Problem details: In the profile of Linda DeScenna below, whom did she later credit with ensuring that her designs for Star Trek: The Motion Picture were carried out?

Excerpt to read:
- Born: November 14, 1949 (age 76) Warren, Ohio, United States
- Occupations: Set decorator and production designer
- Years active: 1979–2008
- Spouse: John Mark Robinson

= Linda DeScenna =

American set decorator (born 1949)

Linda DeScenna (born November 14, 1949) is an American set decorator and production designer. She has been nominated for five Academy Awards in the category Best Art Direction.

==Career==
When hired to work on the 1979 film Star Trek: The Motion Picture, one of DeScenna's tasks was to redesign the chairs seen on the bridge of the USS Enterprise. She later credited Mike Huntoon with ensuring that her designs for the film were carried out.

During the production of the 1982 film Blade Runner, DeScenna and her team were tasked with the creation of numerous props ranging from magazine covers, to store signs in order to flesh out the vision of director Ridley Scott.

Given data:
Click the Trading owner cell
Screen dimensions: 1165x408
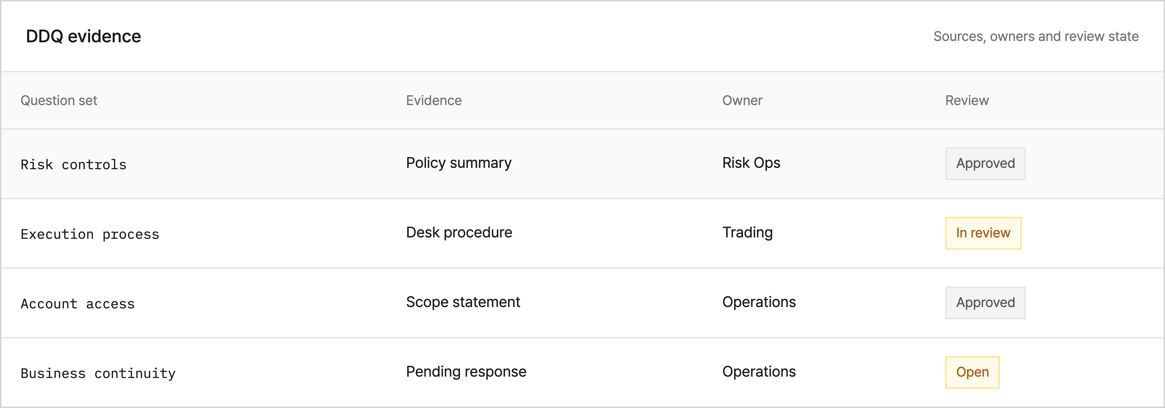coord(748,232)
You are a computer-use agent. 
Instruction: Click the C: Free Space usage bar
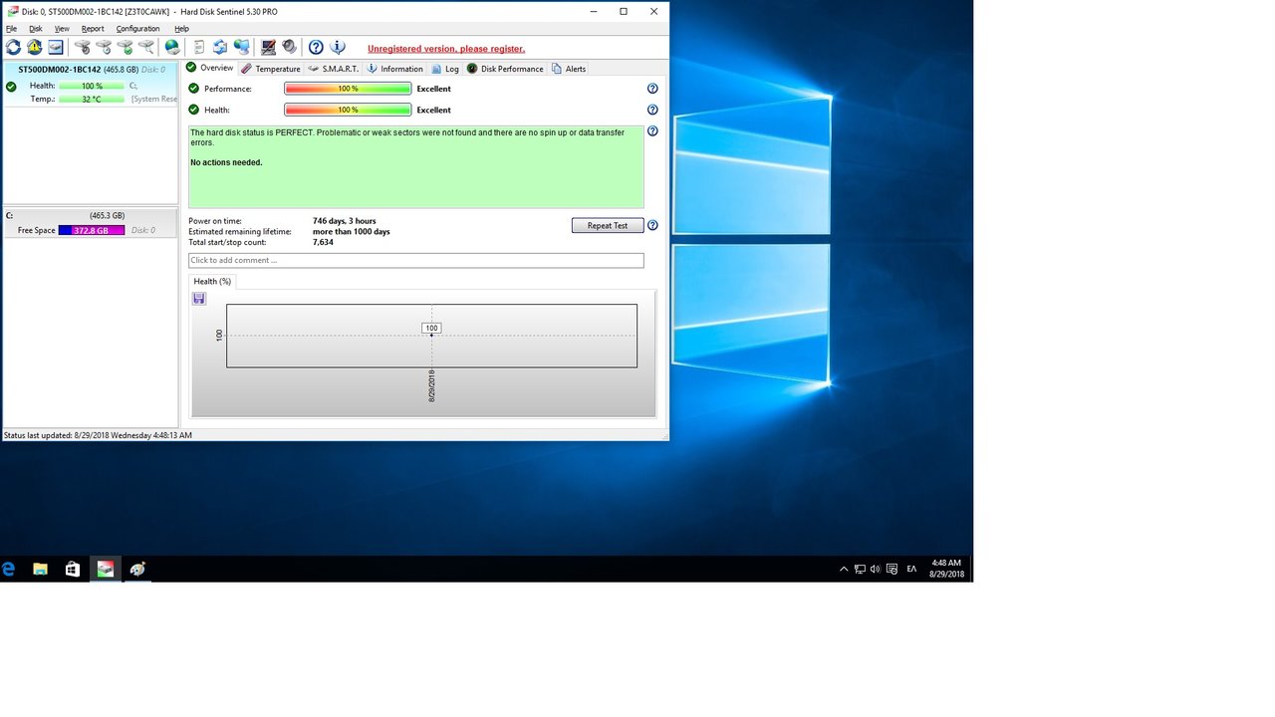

Response area: Mike Huntoon